U.S. Route 65 is probably best remembered as the predecessor of I-35/35W between Minneapolis and Albert Lea. However, it started out as a route to St. Paul, and in fact underwent more changes than any other U.S. route in Minnesota. Today, U.S. 65 is little more than a stub of its former self, running only 15 miles from the Iowa border to I-35 at Albert Lea.

1926-1934: Route to St. Paul

U.S. 65 was one of the original north/south routes of the U.S. Highway system, officially adopted in November, 1926 (Minnesota started marking its routes in September). Its original route was between the Iowa border and St. Paul via Albert Lea, Owatonna, Faribault, Northfield, and Farmington. It shared the road with State Route 1, which had first been marked in 1921. Before 1921 the route had previously been part of several motor trails. Most prominent of these was the famous Jefferson Highway, which shared the road with the Glacier Trail, plus the Red Ball Route north of Owatonna.

Markers for (from left to right): State Route 1, Jefferson Highway, Glacier Trail, and the Red Ball Route.

The road was already paved as far south as Steele Center (just south of Owatonna) in 1926. Most of the original pavement was concrete, 18 feet wide, with the exception of a few already paved sections in major towns. Paving work continued southward to the Iowa border in the late 1920's, and was completed in 1930.

U.S. 65's original route into St. Paul was via what is now the State Highway 149 corridor, aka the "High Bridge Route". This changed in late 1931, when U.S. 65 was moved onto Robert Trail/Street north of the current junction with Highway 149. Robert Trail had been developed by Ramsey County as a new paved highway running south from the Robert Street Bridge (completed in 1926 and still in use today). The road was completed in about 1928 (as indicated by period road maps and highway plans). This new highway was paved with 27 feet of concrete, a full 9 feet wider than the pavement on State Route 1.

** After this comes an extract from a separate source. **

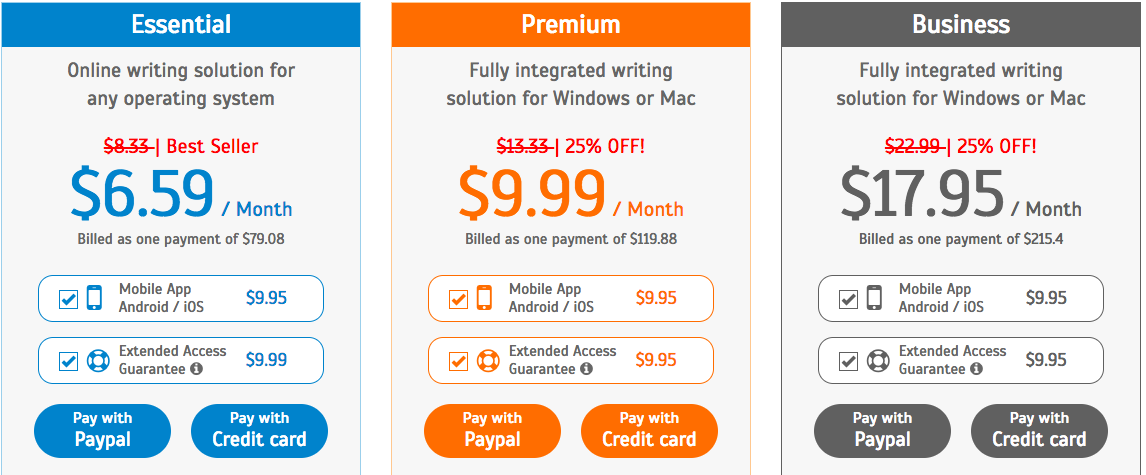Uncheck Mobile App checkbox in Essential plan
This screenshot has height=475, width=1146.
(68, 299)

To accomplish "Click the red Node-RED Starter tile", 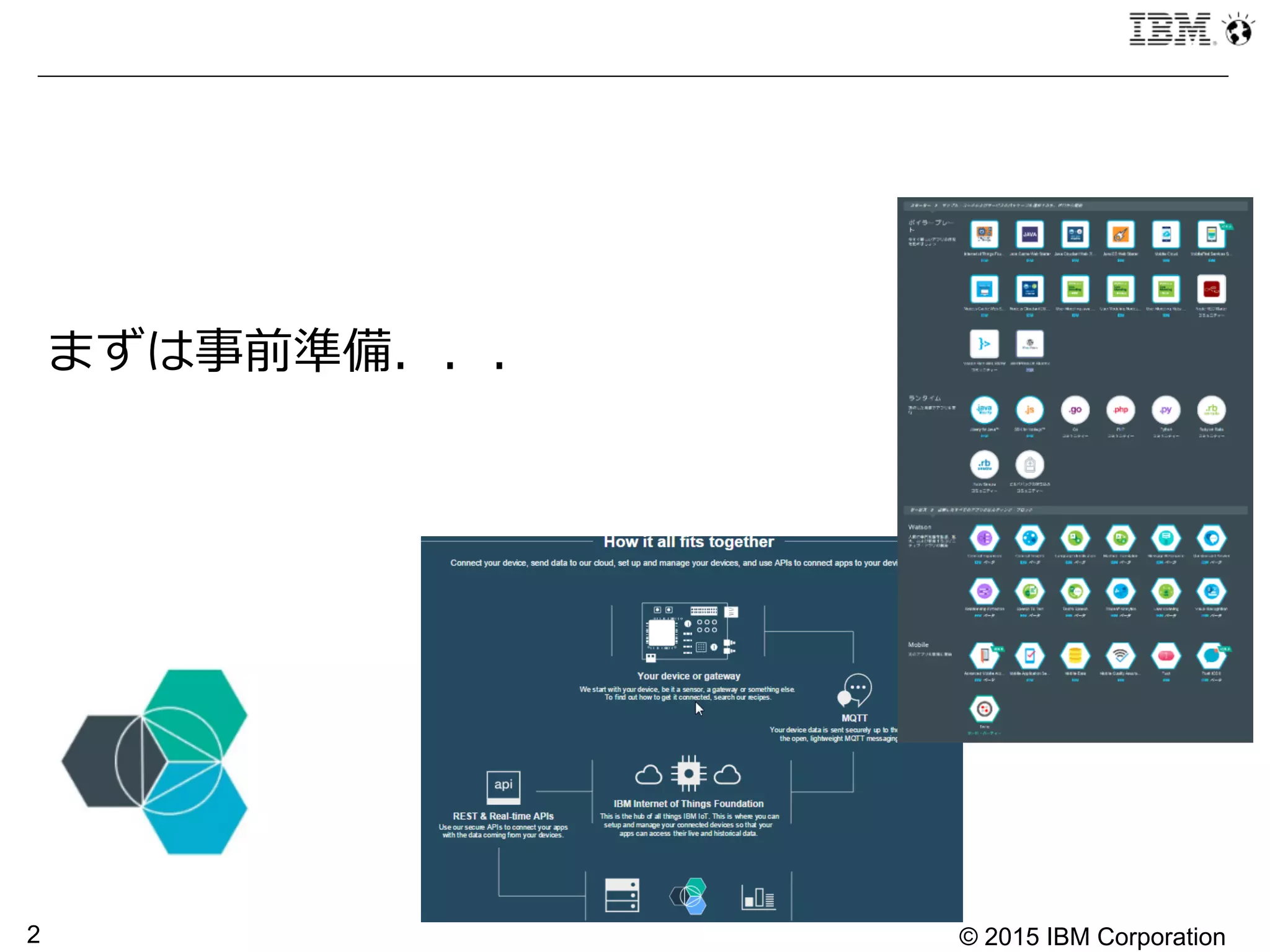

To Minneapolis and McGregor, 1934

On May 4, 1934, Minnesota's Department of Highways conducted a massive expansion and reorganization of the trunk highway system. As part of the project, U.S. 65 was rerouted to Minneapolis north from Farmington, and also extended nearly 130 miles to U.S. 210 at McGregor, effectively doubling its length in Minnesota.

The new route to Minneapolis followed what had previously been U.S. 55 and State Route 50. After crossing the Minnesota River, U.S. 65 followed Lyndale Avenue, Lake Street, and finally 3rd Avenue to Washington Avenue (then U.S. 12 and 52) in downtown Minneapolis. The new route had been fully paved since 1925.

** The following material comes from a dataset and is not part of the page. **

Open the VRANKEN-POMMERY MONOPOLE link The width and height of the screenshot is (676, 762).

Former routes replaced by U.S. 65 in 1934.

U.S. 65's extension to McGregor ran along what had previously been State Route 5. Beginning at Washington Avenue, it continued north across the Mississippi via the 3rd Avenue bridge, after which it followed Central Avenue out of town. The Highway Department had only managed to pave the route as far north as Mora by 1934. During 1934 the pavement was extended north to McGrath.

The extension proved to be short lived. In May, 1935 the AASHO (American Association of State Highway Officials) deemed the northern extension unnecessary, and U.S. 65 was truncated at Minneapolis. The extension was maintained as State Highway 65, which still survives today (the old jog through Braham and Grasston is now part of State Highways 107 and 70, which replaced Highway 65 when it was realigned in 1940).

The Northfield/Farmington Bypass - 1956

In 1934, the state legislature authorized a new trunk highway running between Faribault and Lakeville as a bypass of the towns of Northfield and Farmington. Marked as State Route 165, the route remained undeveloped and unpaved until after World War 2.

Routes markers for State Highway 165.

Between 1947 and 1949, the Highway Department was finally able to build a new paved highway to replace the old gravel road. Then in 1955, they completed a new divided alignment around the west side of Faribault, which connected with U.S. 65 near a rail-underpass near the Rice/Steele county line. The new corridor was much shorter (by 10 miles), and ran through no major cities (U.S. 65's route at the time ran through downtown Faribault, Dundas, Northfield, Farmington, and Lakeville!) In August, 1956, the Highway Department moved U.S. 65 onto the new corridor, citing popular demand.

The first section of I-35 and U.S. 65 near Owatonna, image from the
1959 official highway map.

The Construction of I-35, 1958-1975

The first section of I-35 was completed in 1958 between Owatonna and the Rice/Steele county line, making it the first piece of the interstate system to be completed in Minnesota. U.S. 65's route was maintained along the interstate to fill in gaps during construction. The final piece of I-35 was finally completed around the west side of Faribault in 1975. However, U.S. 65's route continued to be marked along I-35 and into downtown Minneapolis until 1980, when it was finally retired north of Albert Lea.